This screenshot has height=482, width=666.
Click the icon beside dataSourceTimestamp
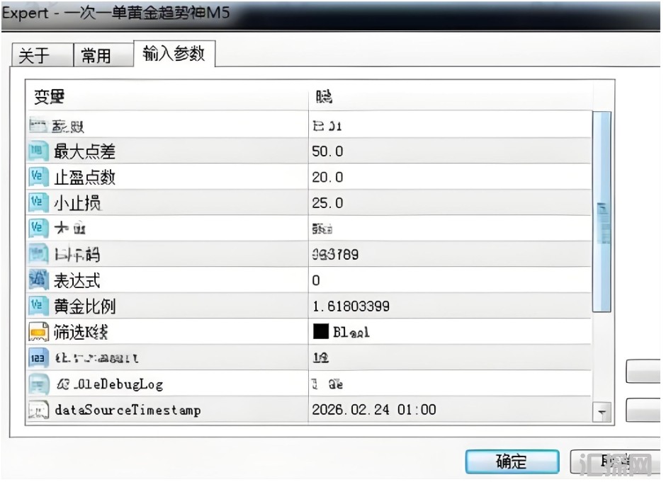(38, 410)
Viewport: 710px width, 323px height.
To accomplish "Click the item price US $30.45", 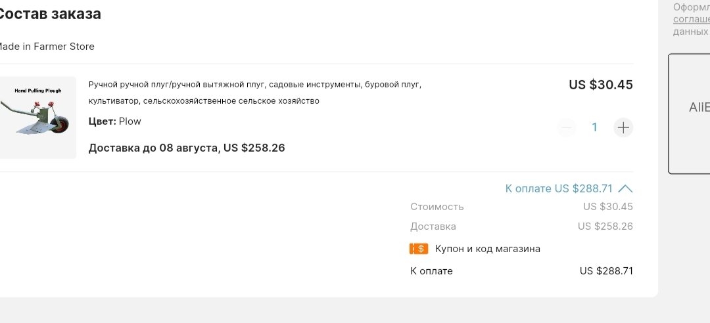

+ + + + + + +

* _WHAT TO PRODUCE_
Your answer must be an exact copy of the lines from the line with "Click the icon beside dataSourceTimestamp" to the final line of the data, both ends included, and no pictures.

* _TASK OUTPUT_
Click the icon beside dataSourceTimestamp
(38, 410)
Viewport: 710px width, 323px height.
To accomplish "Click the item price US $30.45", 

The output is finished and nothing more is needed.